Vodafone Derby-winning stable groom John Kennedy, who hails from Didcot, has told of how Sir Percy fulfilled his dream by landing the Epsom Classic.
Speaking after parading Sir Percy at yesterday's media open day at trainer Marcus Tregoning's Kingwood House Stables at Lambourn, Kennedy said: "It is every stable lad's dream to win the Derby.
"It is what everyone goes into the game for. You never better your first one even if you win it again.
"For a horse to be bought for 16,000gns as a yearling and win the Derby is a fairy-tale."

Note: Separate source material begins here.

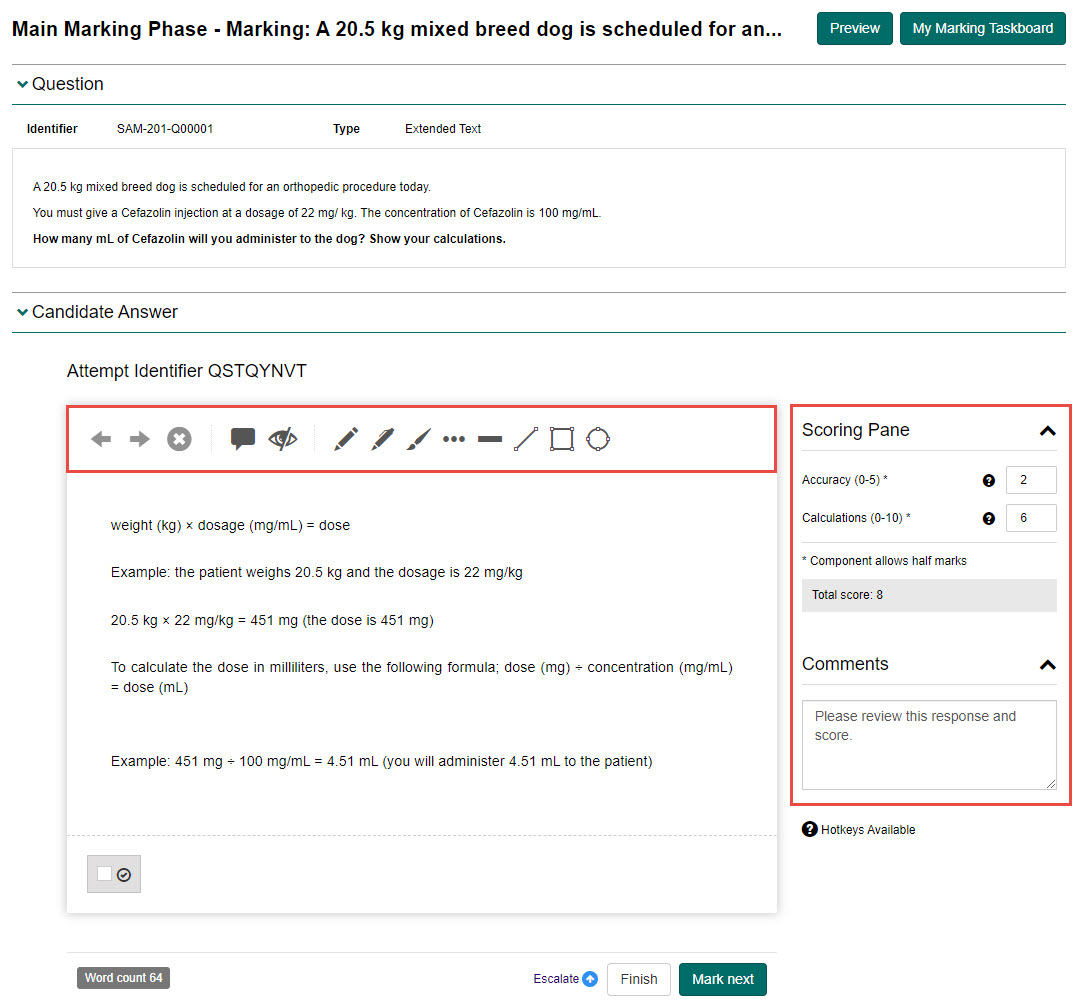Select the pencil drawing tool
The height and width of the screenshot is (1004, 1077).
(346, 439)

And yet when Kennedy sought career advice at St Birinus School, Didcot, a life in racing hadn't even entered his mind.
"I wanted to go into the Navy to travel the world," he said.
"But when I went to see the careers teachers they said 'you are too small to go into the Navy, have you thought about racing'."

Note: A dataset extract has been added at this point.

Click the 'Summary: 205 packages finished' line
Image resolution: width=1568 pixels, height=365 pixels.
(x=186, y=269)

But he was told he was too small and after it was suggested he try racing, he got a job with trainer Verley Bewicke at Chilton, near Didcot, and soon found he was in his element.
"I just took to it straightaway," he said. "I learnt to ride very quickly and I was riding out within a week."
He spent a year there, but was too small for Bewicke's National Hunt horses, and so moved on to Henry Candy's Flat racing stables at Kingstone Warren yard, near Wantage, riding ten winners from 300 rides.
His first winner came after 44 rides, aboard Vernon Street in a six-furlong handicap at Windsor, and he went on to ride ten winners for Candy from 300 rides.
He then had spells in France, Italy, Germany and Japan sandwiched around being travelling head lad to Mark Usher at Foxhill in Wiltshire.
Kennedy, who lives at Tregoning's yard with his wife Angie, was also head lad at Fulke Johnson Houghton's Blewbury stables, near Didcot, for five years before joining Tregoning four and a half years ago, and Kennedy was lucky enough to take over Sir Percy last October after his former groom joined Godolphin.
He took over Sir Percy last October, and was overjoyed when the son of Mark Of Esteem pipped Dragon Dancer by a short-head under Martin Dwyer in Saturday's Epsom Classic.
"I went mad and lost my voice," said Kennedy. "I was running round like something of Magic Roundabout."